Data listing:
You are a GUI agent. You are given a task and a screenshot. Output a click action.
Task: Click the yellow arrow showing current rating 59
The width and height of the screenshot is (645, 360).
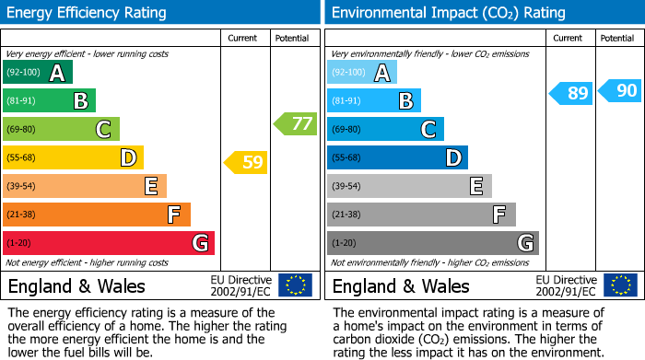pos(246,163)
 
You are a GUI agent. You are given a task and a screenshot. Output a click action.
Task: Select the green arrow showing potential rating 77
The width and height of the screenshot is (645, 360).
pos(295,123)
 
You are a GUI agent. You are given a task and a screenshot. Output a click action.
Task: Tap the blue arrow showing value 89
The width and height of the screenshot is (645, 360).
pos(571,93)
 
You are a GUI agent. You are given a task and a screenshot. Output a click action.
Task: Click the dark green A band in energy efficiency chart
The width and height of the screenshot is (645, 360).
pos(38,73)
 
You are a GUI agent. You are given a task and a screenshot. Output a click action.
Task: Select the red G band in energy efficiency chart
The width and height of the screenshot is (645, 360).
pos(109,243)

Problem requirements — Pick out and copy each line in the rows above that contains the word "arrow".

Written response —
Task: Click the yellow arrow showing current rating 59
Task: Select the green arrow showing potential rating 77
Task: Tap the blue arrow showing value 89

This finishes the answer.